Sur la pointe de mes pieds, je claudique difficilement dans mes escaliers en bois tentant vainement de ne pas faire craquer la marche sous mon poids pour ne pas réveiller mes parents qui dorment à l’étage. Ce que d’aucun appellerait la grâce, je n’en ai cure. Ou plutôt, c’est elle qui en a cure de moi, ne m’offrant aucune de ses qualités. Mes parents m’ont doté de rebondisseurs sous la voûte plantaire, ce qui fait de moi un coureur de fond, un de ses hommes qui n’est pas ancré dans le sol, qui le survole et l’embrasse prestement pour mieux le quitter.
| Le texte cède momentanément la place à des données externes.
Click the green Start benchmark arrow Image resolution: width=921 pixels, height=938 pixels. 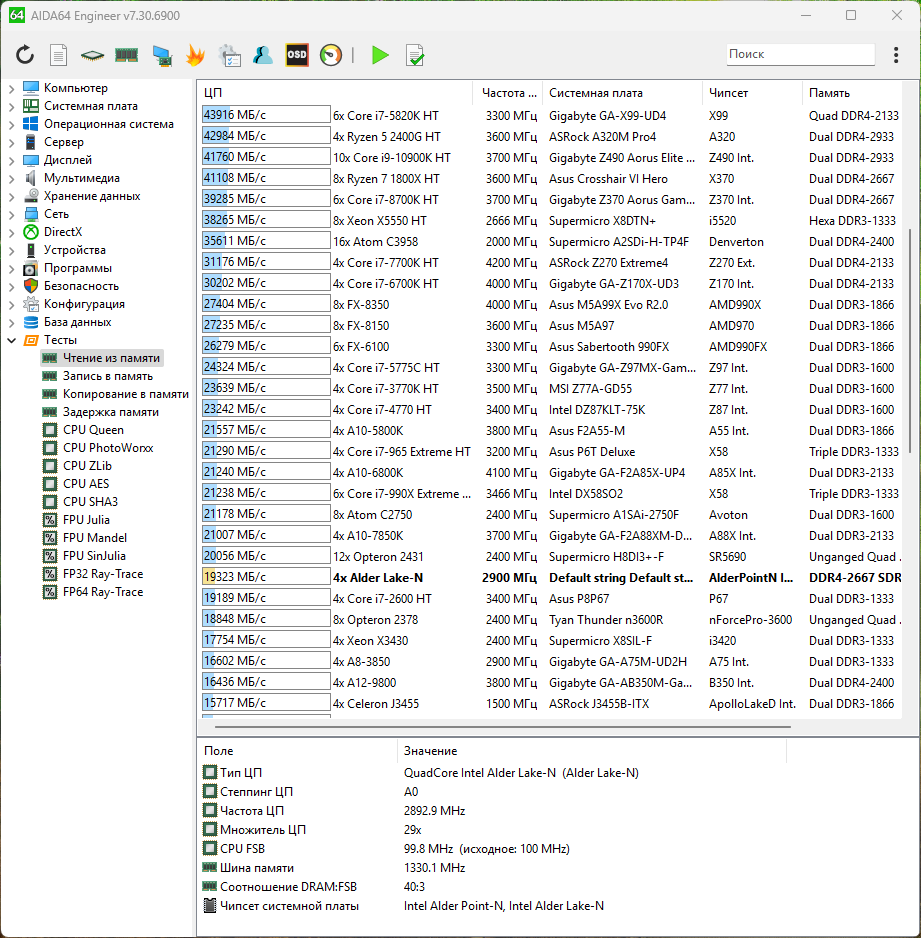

Quant à Lil Buck, car il est plus question de lui que de moi avec ce documentaire et cette critique, ce gamin qui a découvert le jookin’ a l’âge de 12 ans, il griffe, glisse, vole, tire, attaque, wave, poppe…
Pour le grand public, la découverte de Lil’ Buck date de 2014, lorsqu’une vidéo de lui dansant sur Le Lac des cygnes de Tchaïkovski sur les cordes mélancoliques du violoncelliste Yo-Yo Ma est mise en ligne. Présenté au Champs-Elysées Film Festival 2020, c’est à partir du 12 août que le film sera découvert grâce à Sophie Dulac Distribution.
Dans ce documentaire franco-américain réalisé par Louis Wallecan, la danse donne une forme d’élévation et de virtuosité telles des effluves artistiques s’échappant des traînées bitumeuses du quartier de Memphis. De cette potion goudronneuse où la réalité sociologique, politique et économique est relativement difficile, en atteste la vétusté des infrastructures et la différence corporelle de cet ancien propriétaire de club atteint d’obésité en rapport à celle des jeunes plumes, émane des Frankenstein qui font de leur corps, les armes de leur lutte. Jouant d’images glanées à droite et à gauche, des images d’archives qu’il allie avec ses propres images, Louis Wallecan utilise des plans larges pour retranscrire l’entièreté des mouvements corporels permettant au spectateur de voir l’environnement dans lequel la danse se produit et s’ancre dans ce décor urbain naturel. On suit, des parking aux salles de spectacles classiques, Lil Buck qui défie la gravité en articulant deux styles très différents jusqu’à s’imposer comme une référence pour des artistes comme Yo-Yo Ma, Spike Jonze ou encore Madonna mais aussi et surtout pour les gamins de son quartier qu’il entraîne avec le même optimisme qu’il le fait quand il pratique son art. Symbole de cette résilience artistique, Lil Buck : Real Swan est un documentaire qui enlace l’optimisme de ces protagonistes en laissant au spectateur le soin de s’épanouir à leurs côtés.